(TEXT UNDER STUDY begins)

Every bill creates winners and losers. Here's who stands to gain and who bears the cost.

Who Benefits

  • State Medicaid programs that implement VBPs gain pricing flexibility and potential cost savings through negotiated best-price structures.
  • Drug manufacturers offering VBPs can broaden market access by tying pricing to patient outcomes.
  • CMS and federal health programs gain a standardized framework for VBPs that can improve pricing transparency and program alignment.
  • Medicaid patients receiving outpatient drugs may benefit from more predictable pricing and potentially better access to innovative therapies.

Who Bears the Cost

  • States incur upfront administrative and implementation costs to adopt VBPs and align reporting systems.
  • Manufacturers incur compliance costs and potential revenue exposure related to outcomes-based rebates.
  • State Medicaid agencies and healthcare providers may bear reporting and contract-management burdens due to new VBPs.
  • Federal agencies (HHS and CMS) face rulemaking and oversight costs to implement and monitor the VBPs framework.
  • States that do not participate in VBPs could face continued pricing complexity or slower convergence with market-based pricing.

Key Issues

The Core Tension

Balancing the desire for flexible, outcomes-based pricing with the realities of administrative burden, price reporting complexity, and potential distortions to traditional rebate frameworks.

The MVP Act introduces a significant shift toward outcome-based pricing in Medicaid, but it also adds complexity to price reporting and inter-state coordination. The multi-state best-price mechanism increases negotiation latitude for States yet creates a web of price points that must be reconciled with existing rebate structures.

The enhanced AKS safe harbor and the mandated GAO study introduce guardrails and oversight, but they also raise questions about enforcement scope, measurement of outcomes, and administrative feasibility in smaller States. The policy aims to improve access and outcomes while preserving program integrity; the real-world impact will hinge on implementation details, data availability, and the willingness of manufacturers and States to engage in durable, cross-state collaborations.

(TEXT UNDER STUDY ends)

DIRECTIONS
According to the MVP Act analysis, which two federal agencies face rulemaking and oversight costs to implement and monitor the framework? None of the rows are needed for the task about this analysis.

(DATA SUPPLIED begins)

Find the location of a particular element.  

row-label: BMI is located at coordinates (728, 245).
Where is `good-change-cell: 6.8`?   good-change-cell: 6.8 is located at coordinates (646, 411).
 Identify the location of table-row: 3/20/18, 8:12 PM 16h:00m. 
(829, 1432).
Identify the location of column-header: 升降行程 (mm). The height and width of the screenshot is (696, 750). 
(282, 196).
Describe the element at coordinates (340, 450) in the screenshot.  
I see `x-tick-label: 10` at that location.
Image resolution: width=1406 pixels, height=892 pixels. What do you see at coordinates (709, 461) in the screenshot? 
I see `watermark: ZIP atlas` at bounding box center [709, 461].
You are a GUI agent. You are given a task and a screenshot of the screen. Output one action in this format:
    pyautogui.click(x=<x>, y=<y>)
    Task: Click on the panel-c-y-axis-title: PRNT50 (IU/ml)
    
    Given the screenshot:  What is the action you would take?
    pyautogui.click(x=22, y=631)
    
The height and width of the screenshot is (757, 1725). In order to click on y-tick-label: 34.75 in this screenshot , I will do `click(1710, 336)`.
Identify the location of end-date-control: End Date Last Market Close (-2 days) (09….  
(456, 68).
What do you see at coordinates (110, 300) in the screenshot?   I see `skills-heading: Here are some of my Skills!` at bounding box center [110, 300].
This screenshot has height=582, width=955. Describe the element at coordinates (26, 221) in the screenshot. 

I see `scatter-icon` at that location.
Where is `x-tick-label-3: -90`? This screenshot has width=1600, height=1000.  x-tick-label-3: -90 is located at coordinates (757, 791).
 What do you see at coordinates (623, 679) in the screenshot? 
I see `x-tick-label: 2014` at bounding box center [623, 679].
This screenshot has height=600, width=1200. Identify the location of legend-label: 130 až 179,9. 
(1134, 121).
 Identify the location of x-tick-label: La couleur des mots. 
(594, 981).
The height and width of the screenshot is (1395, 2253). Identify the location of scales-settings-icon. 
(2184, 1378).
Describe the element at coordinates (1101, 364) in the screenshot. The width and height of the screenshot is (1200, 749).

(DATA SUPPLIED ends)

ANSWER SECTION
HHS and CMS.